TASK PROMPT
An exact restatement of the data below, with the pictures removed, is the required answer.

★ ★ ★ ★ ★ ★ ★

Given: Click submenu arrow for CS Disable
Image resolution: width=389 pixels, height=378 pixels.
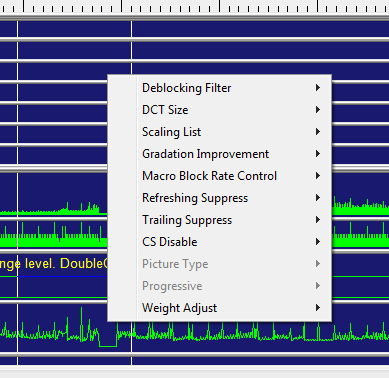Looking at the screenshot, I should 318,242.
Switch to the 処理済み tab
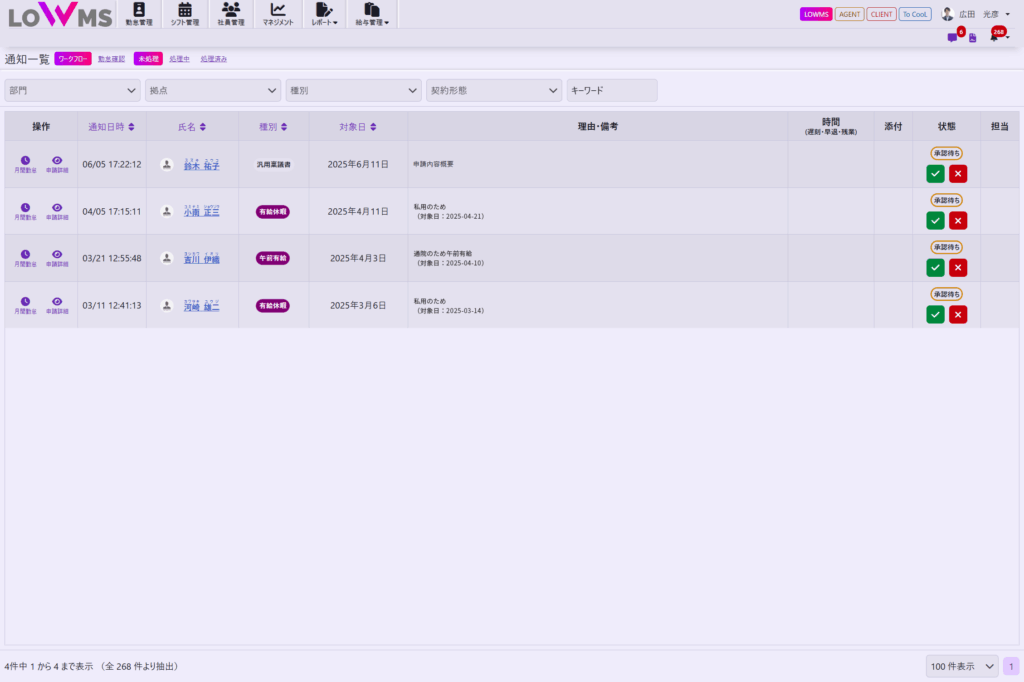This screenshot has width=1024, height=682. [214, 59]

★ ★ ★ ★ ★ ★ ★

TASK SOLUTION
Given: Click submenu arrow for CS Disable
Image resolution: width=389 pixels, height=378 pixels.
Looking at the screenshot, I should 318,242.
Switch to the 処理済み tab
This screenshot has width=1024, height=682. [214, 59]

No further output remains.